Le tribunal correctionnel a condamné Coca-Cola Belgium à 40 000 euros d’amende pour homicide involontaire. Ce jugement fait suite au décès d’un technicien de 44 ans en 2021, écrasé sous une machine. Si le tribunal a sanctionné un défaut de formation, il a également reconnu une part de responsabilité de la victime.
La justice belge a tranché dans le dossier de l’accident du travail mortel survenu chez le géant des sodas. Coca-Cola Belgium a été reconnue coupable d’homicide involontaire et de coups et blessures involontaires par le tribunal correctionnel, écopant d’une amende de 40 000 euros.
Un accident tragique lors d’une réparation
Les faits remontent au 5 juin 2021. Lors d’une intervention de maintenance sur une ligne de production, un travailleur âgé de 44 ans s’est retrouvé coincé sous une table élévatrice hydraulique. L’homme a perdu la vie dans cet accident.
L’auditorat du travail de Gand avait poursuivi l’entreprise, estimant que Coca-Cola avait manqué à ses obligations légales en matière de prévention des risques et de sécurité au travail.
Défaut de formation contre imprudence
Le cœur du procès a tourné autour des circonstances exactes du drame.

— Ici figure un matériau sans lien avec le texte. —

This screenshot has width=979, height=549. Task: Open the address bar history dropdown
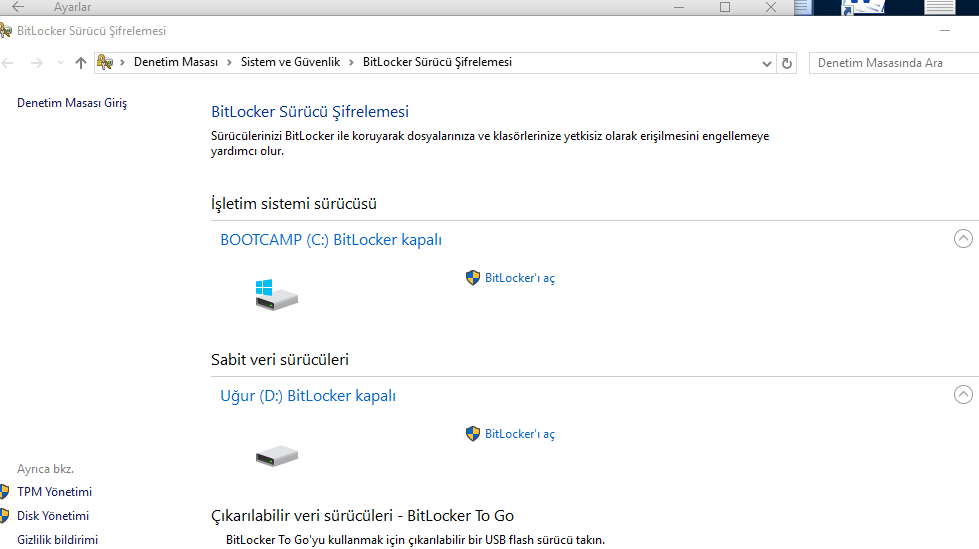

La défense de Coca-Cola, représentée par Me Walter Damen, a plaidé que l’entreprise ne devait pas être condamnée simplement parce qu’elle est une multinationale. L’avocat a souligné que la victime avait pris l’initiative personnelle de se glisser sous la machine, alors que des témoins avaient conseillé d’attendre.
« Nous avons entendu les témoins qui ont affirmé qu’il fallait attendre et se sont dits surpris que la victime passe sous la machine », a argué la défense.
Responsabilités partagées
Le tribunal n’a pas suivi entièrement la défense. Les juges ont estimé que « l’absence de formation technique pour les travaux liés à la table élévatrice hydraulique » avait bel et bien contribué à la réalisation de l’accident, engageant la responsabilité pénale de l’employeur.
Toutefois, le jugement nuance cette culpabilité en reconnaissant que les responsabilités étaient partagées entre l’entreprise (pour le manque de formation) et la victime (pour son imprudence lors de l’intervention).